▼

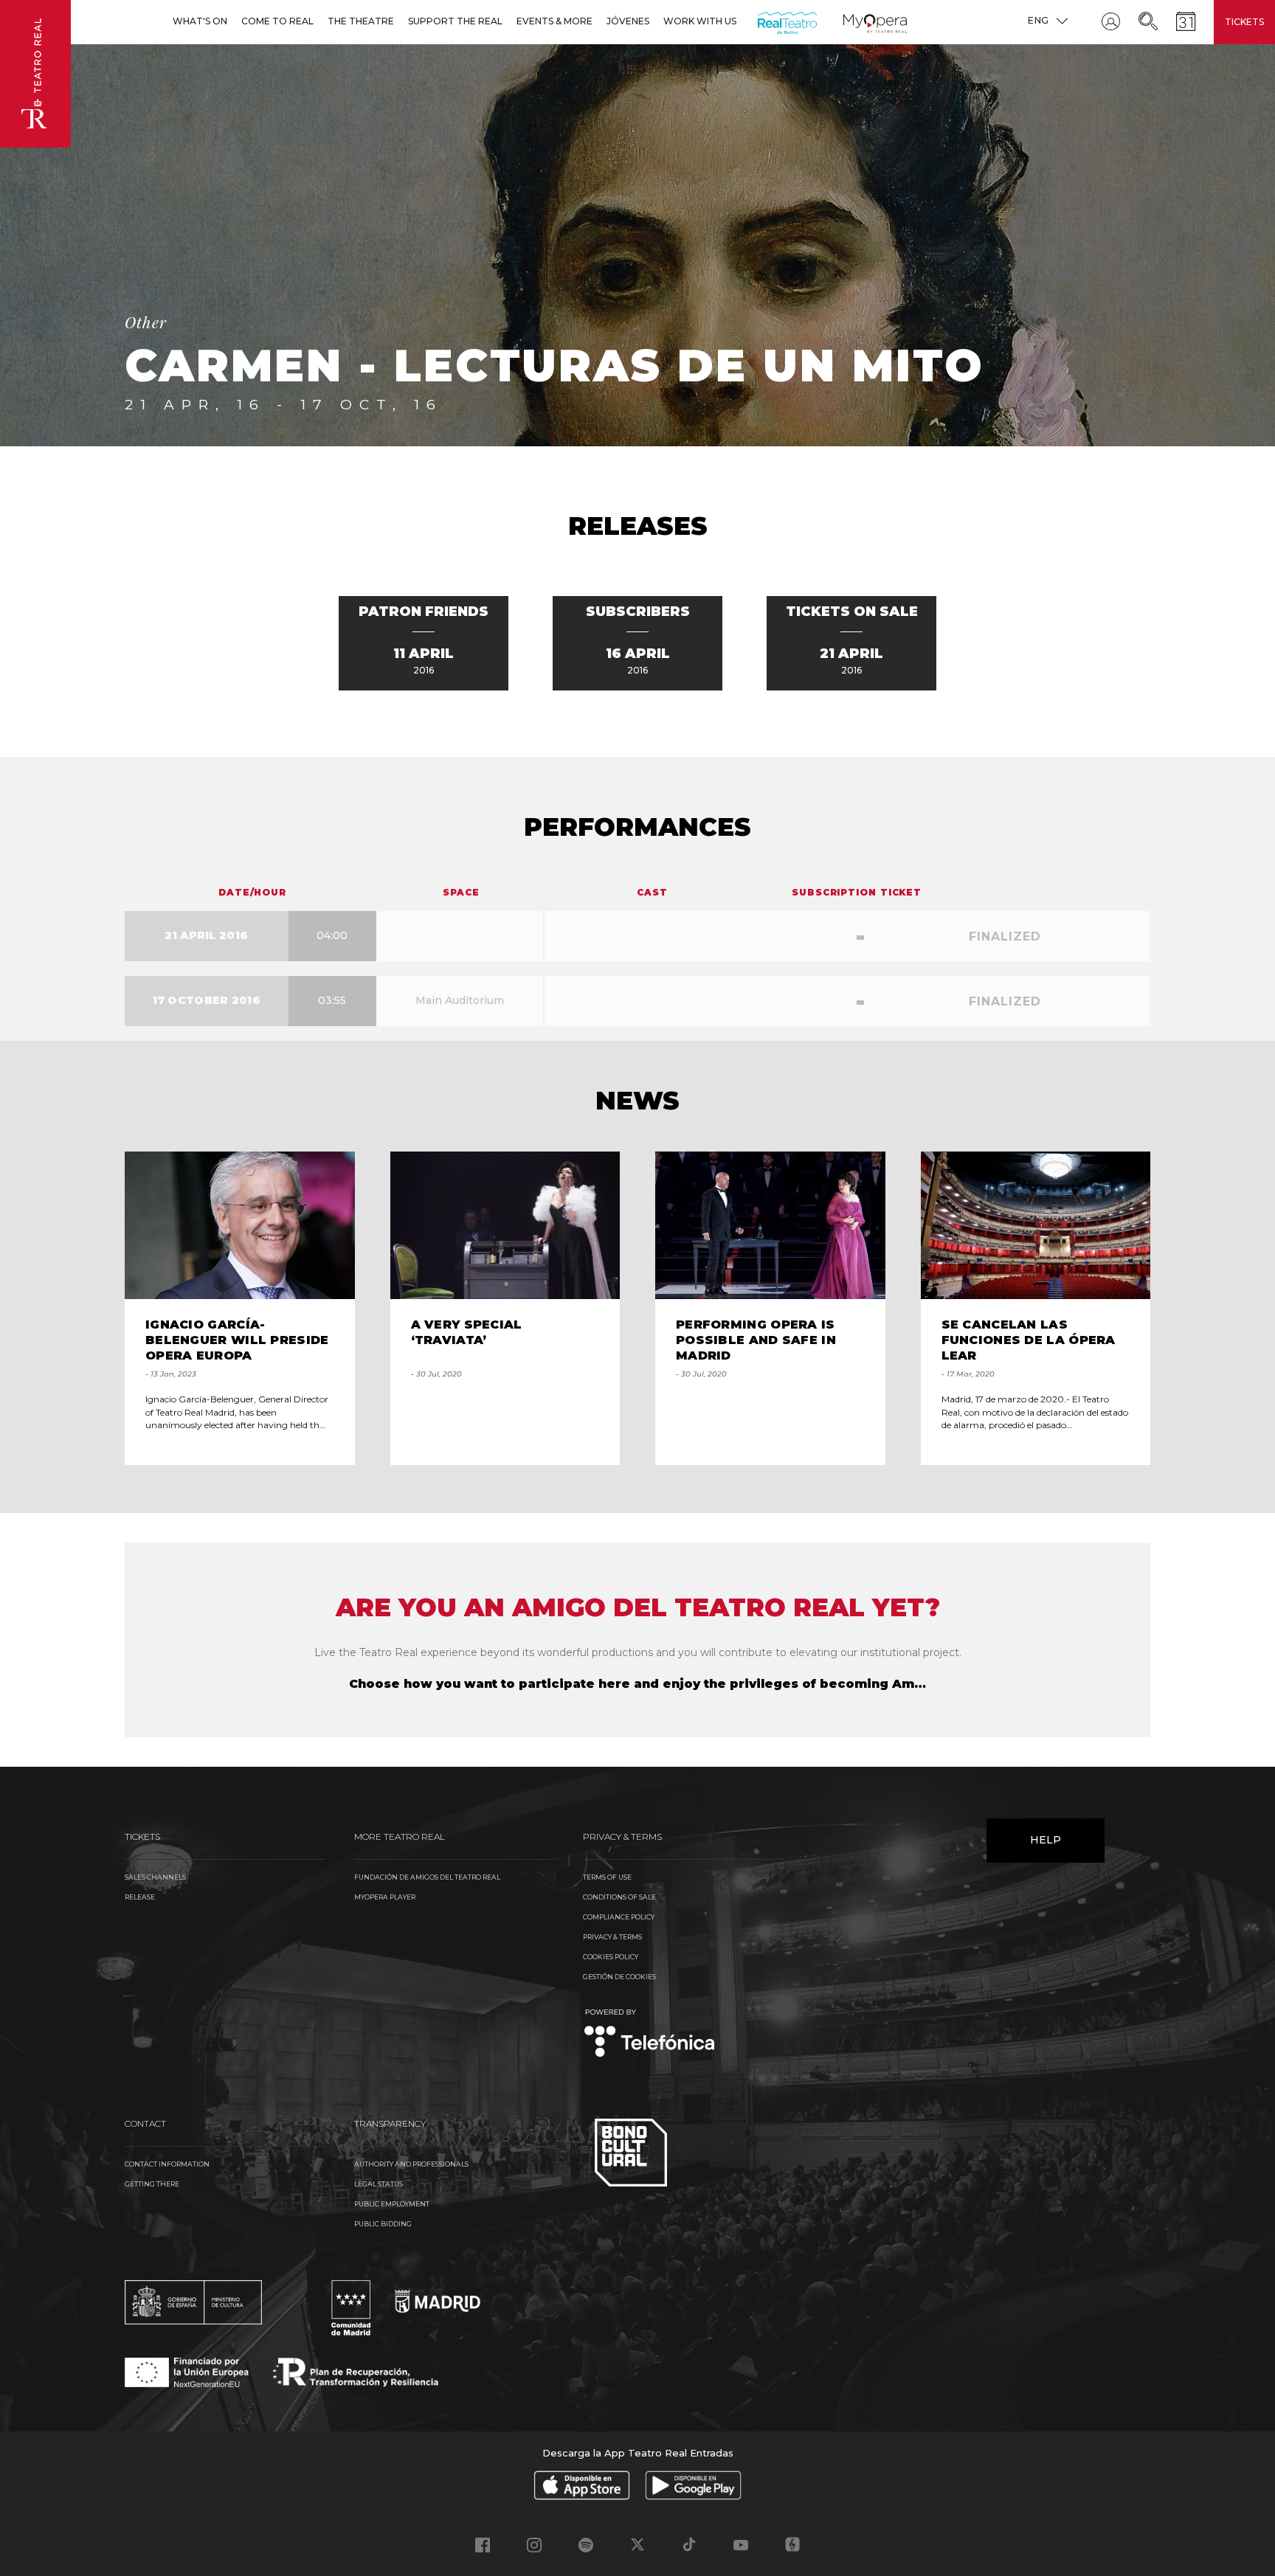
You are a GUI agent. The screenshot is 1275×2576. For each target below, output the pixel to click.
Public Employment (391, 2204)
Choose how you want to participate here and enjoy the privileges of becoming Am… (637, 1684)
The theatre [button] (361, 21)
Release (140, 1897)
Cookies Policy (610, 1957)
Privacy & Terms (612, 1937)
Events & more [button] (554, 21)
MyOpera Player (384, 1897)
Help (1045, 1839)
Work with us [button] (699, 21)
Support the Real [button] (455, 21)
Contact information (167, 2164)
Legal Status (378, 2184)
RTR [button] (760, 21)
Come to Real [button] (277, 21)
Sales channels (155, 1877)
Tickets (1244, 21)
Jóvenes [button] (628, 21)
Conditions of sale (619, 1897)
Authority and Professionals (411, 2164)
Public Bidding (383, 2224)
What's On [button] (200, 21)
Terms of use (607, 1877)
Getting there (152, 2184)
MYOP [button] (852, 21)
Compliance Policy (618, 1917)
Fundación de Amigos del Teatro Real (427, 1877)
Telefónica (649, 2034)
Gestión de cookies (619, 1977)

▲

What to work on | From the line with "Privacy & Terms (612, 1937)" to the final line of the listing, write out each line unchanged. Add nothing.

Exercise output |
Privacy & Terms (612, 1937)
Events & more [button] (554, 21)
MyOpera Player (384, 1897)
Help (1045, 1839)
Work with us [button] (699, 21)
Support the Real [button] (455, 21)
Contact information (167, 2164)
Legal Status (378, 2184)
RTR [button] (760, 21)
Come to Real [button] (277, 21)
Sales channels (155, 1877)
Tickets (1244, 21)
Jóvenes [button] (628, 21)
Conditions of sale (619, 1897)
Authority and Professionals (411, 2164)
Public Bidding (383, 2224)
What's On [button] (200, 21)
Terms of use (607, 1877)
Getting there (152, 2184)
MYOP [button] (852, 21)
Compliance Policy (618, 1917)
Fundación de Amigos del Teatro Real (427, 1877)
Telefónica (649, 2034)
Gestión de cookies (619, 1977)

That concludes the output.